▶ **INFORMATION SUPPLIED**
☆ ☆ ☆ ☆ ☆
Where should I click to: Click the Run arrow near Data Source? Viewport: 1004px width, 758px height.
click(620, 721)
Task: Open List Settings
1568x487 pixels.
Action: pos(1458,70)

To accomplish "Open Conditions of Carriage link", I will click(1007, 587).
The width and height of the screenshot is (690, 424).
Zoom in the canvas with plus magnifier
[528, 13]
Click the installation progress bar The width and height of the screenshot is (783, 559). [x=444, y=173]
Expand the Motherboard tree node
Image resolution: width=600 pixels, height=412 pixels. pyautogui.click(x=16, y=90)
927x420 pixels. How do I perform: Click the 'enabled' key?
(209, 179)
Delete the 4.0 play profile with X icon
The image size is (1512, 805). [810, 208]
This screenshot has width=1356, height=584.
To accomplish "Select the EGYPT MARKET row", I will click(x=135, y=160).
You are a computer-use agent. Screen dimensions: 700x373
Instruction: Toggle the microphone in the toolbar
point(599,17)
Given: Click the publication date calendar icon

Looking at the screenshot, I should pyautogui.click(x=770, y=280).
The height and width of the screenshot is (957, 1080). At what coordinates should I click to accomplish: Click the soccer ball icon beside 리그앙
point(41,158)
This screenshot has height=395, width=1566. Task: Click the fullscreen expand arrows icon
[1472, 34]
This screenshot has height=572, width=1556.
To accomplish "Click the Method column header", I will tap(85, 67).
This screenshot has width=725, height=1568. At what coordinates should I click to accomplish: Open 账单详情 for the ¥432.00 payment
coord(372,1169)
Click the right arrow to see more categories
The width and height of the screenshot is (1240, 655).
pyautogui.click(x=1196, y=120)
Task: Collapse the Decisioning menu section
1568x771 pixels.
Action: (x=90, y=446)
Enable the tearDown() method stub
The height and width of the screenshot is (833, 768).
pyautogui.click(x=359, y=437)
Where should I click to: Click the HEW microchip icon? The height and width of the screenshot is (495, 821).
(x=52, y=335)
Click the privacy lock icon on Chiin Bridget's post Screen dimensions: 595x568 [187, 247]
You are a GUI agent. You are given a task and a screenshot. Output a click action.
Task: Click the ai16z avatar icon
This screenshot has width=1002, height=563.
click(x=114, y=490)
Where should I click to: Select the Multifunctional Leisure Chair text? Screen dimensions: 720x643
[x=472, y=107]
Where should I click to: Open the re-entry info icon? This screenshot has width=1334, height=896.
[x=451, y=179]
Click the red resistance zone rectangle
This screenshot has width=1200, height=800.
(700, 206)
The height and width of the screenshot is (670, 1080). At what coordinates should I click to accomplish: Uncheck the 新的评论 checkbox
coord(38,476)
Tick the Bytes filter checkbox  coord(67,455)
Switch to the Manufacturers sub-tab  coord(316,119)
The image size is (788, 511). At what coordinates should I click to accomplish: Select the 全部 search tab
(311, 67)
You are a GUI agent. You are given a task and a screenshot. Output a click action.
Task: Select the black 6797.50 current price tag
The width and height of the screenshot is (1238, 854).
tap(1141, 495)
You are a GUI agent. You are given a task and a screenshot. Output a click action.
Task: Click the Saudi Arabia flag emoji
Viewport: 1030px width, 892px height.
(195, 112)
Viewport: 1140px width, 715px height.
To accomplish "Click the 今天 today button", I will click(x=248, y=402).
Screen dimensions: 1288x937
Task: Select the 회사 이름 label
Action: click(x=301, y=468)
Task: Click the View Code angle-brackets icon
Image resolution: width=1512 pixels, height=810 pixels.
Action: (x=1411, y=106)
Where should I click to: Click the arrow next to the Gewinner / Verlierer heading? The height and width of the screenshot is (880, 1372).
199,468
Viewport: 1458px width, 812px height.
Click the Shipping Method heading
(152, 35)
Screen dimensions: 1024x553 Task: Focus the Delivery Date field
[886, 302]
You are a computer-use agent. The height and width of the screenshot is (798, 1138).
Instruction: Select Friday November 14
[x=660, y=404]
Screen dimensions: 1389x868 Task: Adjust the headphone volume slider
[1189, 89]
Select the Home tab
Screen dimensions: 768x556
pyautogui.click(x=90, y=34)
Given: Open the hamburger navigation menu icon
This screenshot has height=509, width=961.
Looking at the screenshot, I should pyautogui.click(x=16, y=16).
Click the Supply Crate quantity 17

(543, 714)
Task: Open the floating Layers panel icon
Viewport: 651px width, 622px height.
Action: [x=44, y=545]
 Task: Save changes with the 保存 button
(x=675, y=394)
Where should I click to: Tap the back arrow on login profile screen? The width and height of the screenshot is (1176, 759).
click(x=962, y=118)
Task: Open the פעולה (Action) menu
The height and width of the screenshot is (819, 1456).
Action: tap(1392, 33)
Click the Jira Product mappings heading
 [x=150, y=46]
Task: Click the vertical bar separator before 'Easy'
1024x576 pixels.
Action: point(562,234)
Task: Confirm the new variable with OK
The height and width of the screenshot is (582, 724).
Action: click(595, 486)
☆ ☆ ☆ ☆ ☆
▶ **WHAT THE TASK ASKS**
Show every line of the entries above that holds the word "profile", with case counting.

▶ **SOLUTION FOR THIS PROBLEM**
Delete the 4.0 play profile with X icon
Where should I click to: Tap the back arrow on login profile screen? The width and height of the screenshot is (1176, 759).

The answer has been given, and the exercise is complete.